Directive: Return the rows below verbatim, line for line, omitting the pictures.
━━━ Dataset rows ━━━
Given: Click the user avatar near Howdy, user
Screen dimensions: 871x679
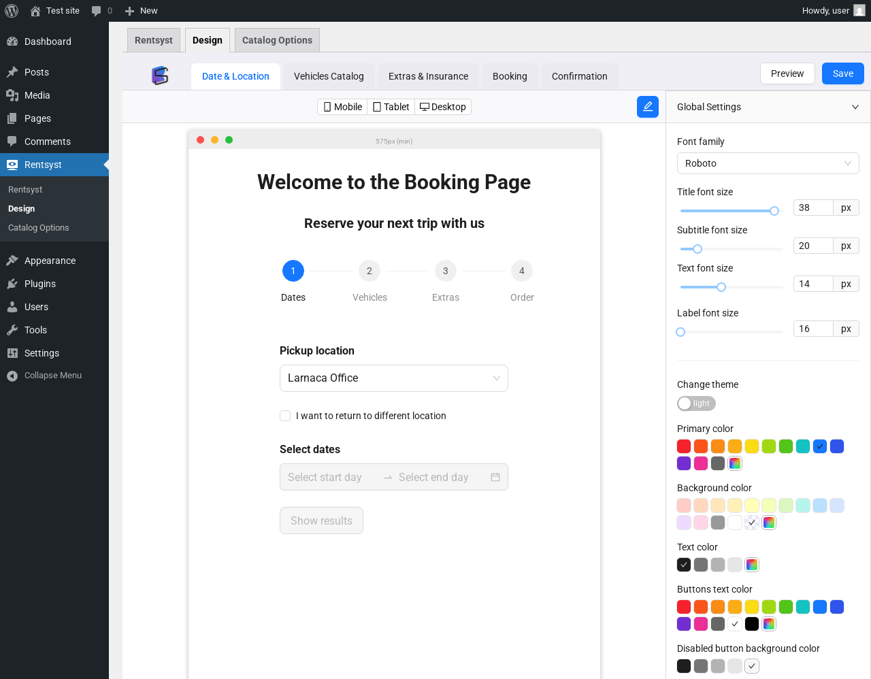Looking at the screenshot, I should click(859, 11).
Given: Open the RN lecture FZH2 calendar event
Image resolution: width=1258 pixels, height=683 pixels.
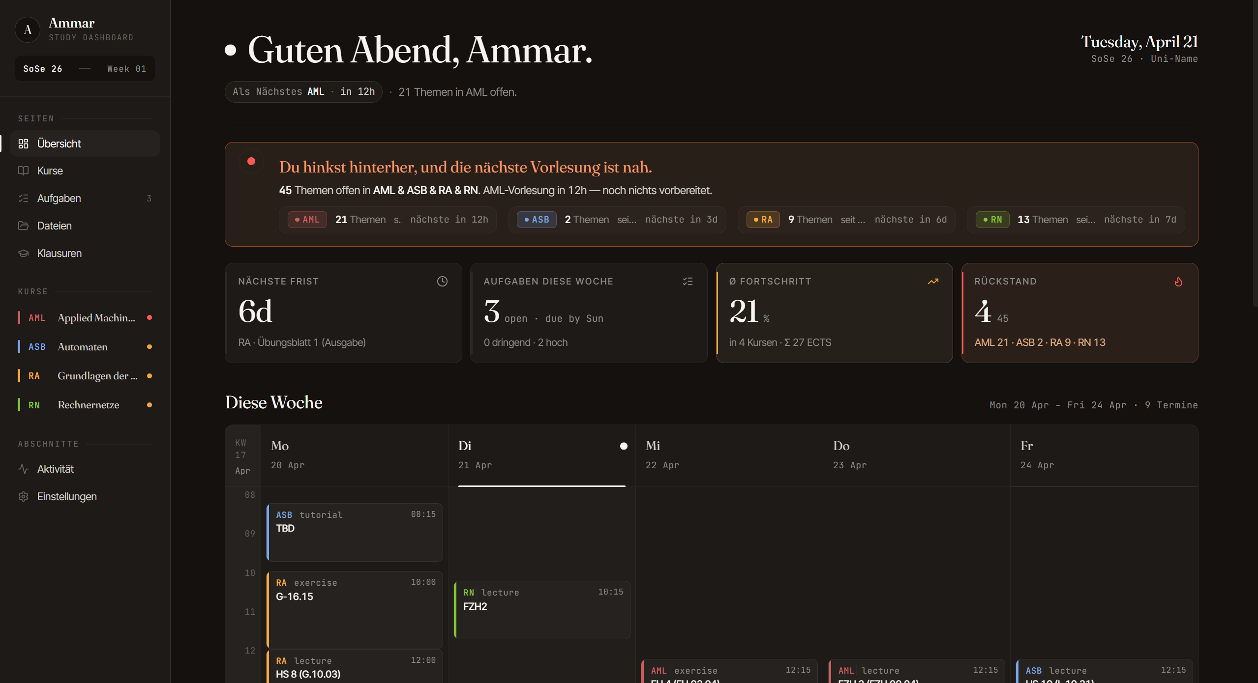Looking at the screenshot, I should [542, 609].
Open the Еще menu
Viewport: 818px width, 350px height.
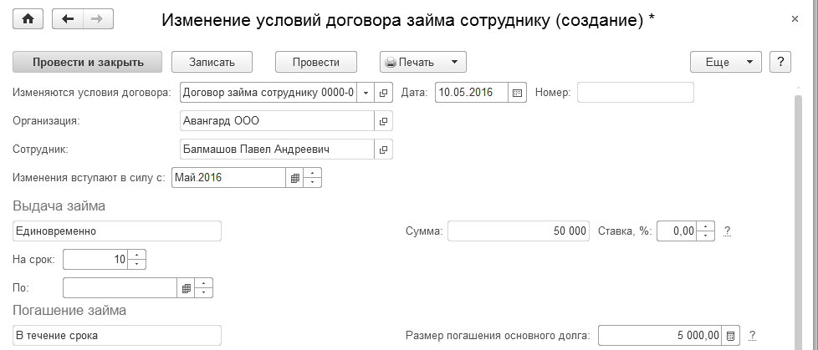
━━━
Result of this exercise:
Given: Click the user avatar near Howdy, user
Screen dimensions: 871x679
Looking at the screenshot, I should click(859, 11).
Given: Open the RN lecture FZH2 calendar event
Image resolution: width=1258 pixels, height=683 pixels.
Looking at the screenshot, I should [542, 609].
Open the Еще menu
Viewport: 818px width, 350px height.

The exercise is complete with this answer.